Sia il nostro popolo che tutti gli altri popoli raggiungeranno senza dubbio quello stato di perfezione detto Gmar Tikun, perché così è stato programmato dal Creatore. Che lo vogliamo o meno, ogni minuto che passa ci spinge in avanti lungo questa strada, avvicinandoci alla meta della creazione. Però, a differenza delle altre creature, gli esseri umani sono stati dotati della possibilità di accelerare la loro andatura e di cambiare anche oggi stesso strada, passando da un cammino pieno di sofferenze a uno pieno di gioia. Passare dalla "Via della Sofferenza" alla "Via della Torah" è possibile solo grazie all'aiuto della Cabalà.

Ed è perché il nostro popolo - nonostante tutte le insopportabili sofferenza già sopportate - non vuole ancora indirizzarsi sulla "Via della Torah" che il Creatore ci costringe ad accettare la Sua via attraverso tante sofferenze. Inviandoci l'Olocausto Egli ci ha fatti restituito questa terra, ce l'ha messa in mano. Tuttavia questa terra, questo suo regalo, non l'abbiamo ancora accettato. Non siamo ancora all'altezza della realtà della "Terra di Israele". E di più, la maggior parte di quelli che sono giunti qui stanno di nuovo cercando di andarsene. Non amiamo quello che abbiamo né ciò che abbiamo dentro. Ma ci inchiniamo davanti all'America. E le stesse tasse che paghiamo di buon grado a un altro governo non vogliamo pagarle al nostro.
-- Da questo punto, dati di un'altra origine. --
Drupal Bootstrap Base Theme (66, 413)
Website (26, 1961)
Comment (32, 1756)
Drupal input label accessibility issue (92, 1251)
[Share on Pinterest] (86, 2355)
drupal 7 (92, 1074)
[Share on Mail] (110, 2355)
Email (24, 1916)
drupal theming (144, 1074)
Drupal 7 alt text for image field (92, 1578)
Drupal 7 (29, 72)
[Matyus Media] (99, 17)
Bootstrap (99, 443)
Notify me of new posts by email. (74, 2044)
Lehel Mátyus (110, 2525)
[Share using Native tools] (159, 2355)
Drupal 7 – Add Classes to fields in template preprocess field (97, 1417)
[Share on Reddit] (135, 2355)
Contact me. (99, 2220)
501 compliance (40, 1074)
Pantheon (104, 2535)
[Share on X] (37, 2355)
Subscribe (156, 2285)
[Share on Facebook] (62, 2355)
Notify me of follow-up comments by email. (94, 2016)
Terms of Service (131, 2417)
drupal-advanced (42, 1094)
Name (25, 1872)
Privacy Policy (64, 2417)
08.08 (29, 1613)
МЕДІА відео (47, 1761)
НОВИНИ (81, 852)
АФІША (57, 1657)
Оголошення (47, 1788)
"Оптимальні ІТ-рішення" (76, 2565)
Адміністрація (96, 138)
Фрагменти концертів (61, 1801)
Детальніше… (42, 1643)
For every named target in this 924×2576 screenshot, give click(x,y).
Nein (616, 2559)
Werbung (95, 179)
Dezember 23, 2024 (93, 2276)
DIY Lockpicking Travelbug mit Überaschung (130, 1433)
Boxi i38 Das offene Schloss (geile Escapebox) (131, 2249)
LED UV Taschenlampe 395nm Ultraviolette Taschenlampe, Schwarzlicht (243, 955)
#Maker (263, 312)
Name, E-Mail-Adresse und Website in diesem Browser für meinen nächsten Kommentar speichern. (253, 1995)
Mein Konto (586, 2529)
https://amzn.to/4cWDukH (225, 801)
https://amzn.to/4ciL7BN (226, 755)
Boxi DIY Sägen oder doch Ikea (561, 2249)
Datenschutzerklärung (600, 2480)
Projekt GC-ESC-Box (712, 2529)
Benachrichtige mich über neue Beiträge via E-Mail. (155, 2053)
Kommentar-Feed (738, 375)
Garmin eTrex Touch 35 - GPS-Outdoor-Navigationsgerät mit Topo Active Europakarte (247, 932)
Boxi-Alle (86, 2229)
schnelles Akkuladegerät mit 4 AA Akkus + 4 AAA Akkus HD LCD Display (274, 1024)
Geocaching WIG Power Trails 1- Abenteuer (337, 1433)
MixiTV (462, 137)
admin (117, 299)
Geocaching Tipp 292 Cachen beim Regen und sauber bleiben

Ma il fatto fondamentale e imperdonabile è che continuiamo a ignorare il dono del Creatore - la terra di Israele, che ci è stata data da Lui ma che non siamo disposti ad accettare.

Tutto ciò deriva dal fatto che non vogliamo capire che solo qui possiamo vivere e vincere, perché siamo sulla nostra terra. Non c'è esercito che possa salvare un paese - come cadono gli eserciti lo abbiamo già visto. Il popolo di Israele può esistere solamente nella terra di Israele, grazie alla sua radice spirituale. Dobbiamo comprendere che, nonostante tutto, non ci è permesso cedere neanche la più piccola parte di questa terra ad altre nazioni.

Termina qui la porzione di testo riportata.